Sextus Pompey watched the battle from the bank. When he realized that Agrippa's ships were operating more successfully and that other ships were arriving from Hiera, he let Papias begin a controlled retreat. Its ships slowly retreated into shallow coastal waters and estuaries, into which Agrippa's captains with their larger ships did not want to follow and the battle came to an end. At that time Papias had lost 30 ships, Agrippa however only lost 5.

== Aftermath ==
Sextus managed to withdraw his ships unmolested from the coastal waters and reunite them into a fleet. With this he sailed from Agrippa to the east.
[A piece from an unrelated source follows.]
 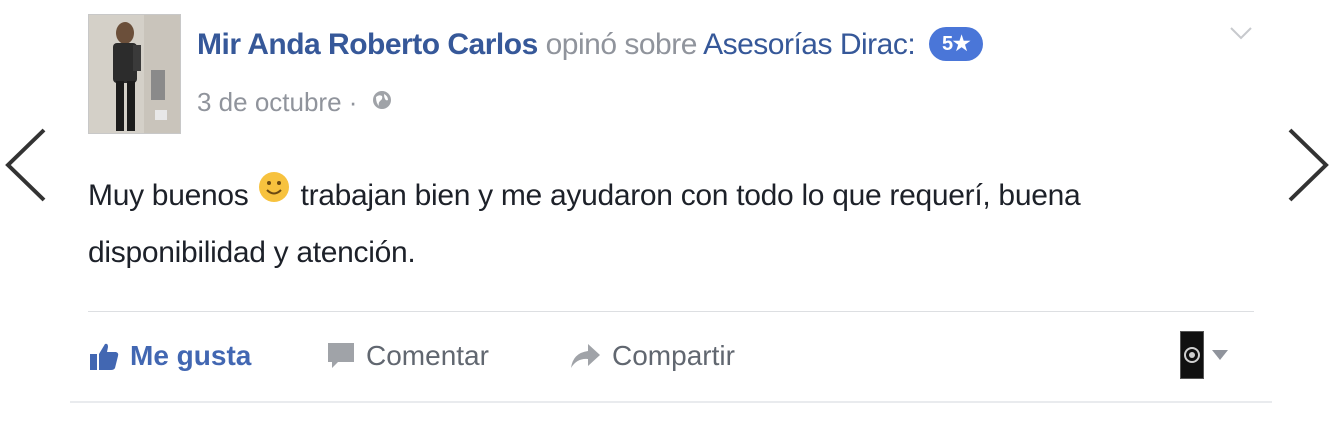 What do you see at coordinates (168, 196) in the screenshot?
I see `post-text-part1: Muy buenos` at bounding box center [168, 196].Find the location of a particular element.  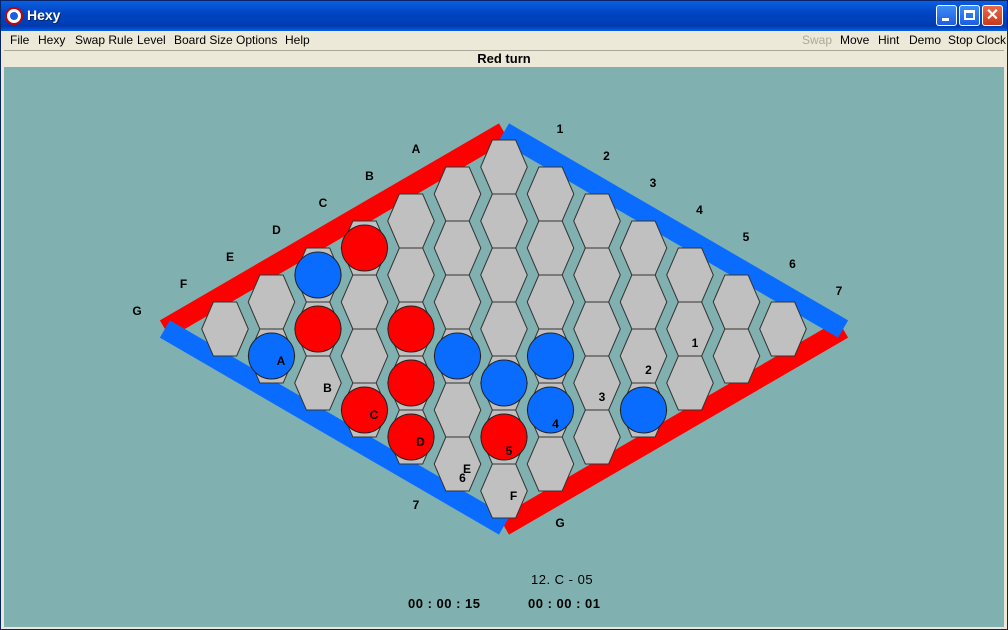

minimize-icon is located at coordinates (946, 20).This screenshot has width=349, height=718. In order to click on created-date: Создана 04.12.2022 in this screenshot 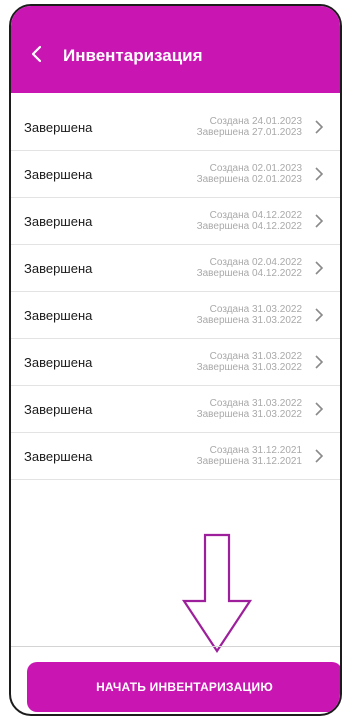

With his quick retreat, Sextus surprised Octavian when he landed in Tauromenium and successfully attacked him. Octavian was barely able to save himself ashore and suffered the loss of over 60 ships. Despite this success, Sextus could not prevent the landing of Octavian's troops and had to bring his fleet to safety from the advancing Agrippa. After a large part of Sicily had already been controlled by the invasion troops brought in from Africa and Italy, the last major sea battle took place in the Bay of Naulochos in September, in which Agrippa destroyed Sextus' fleet.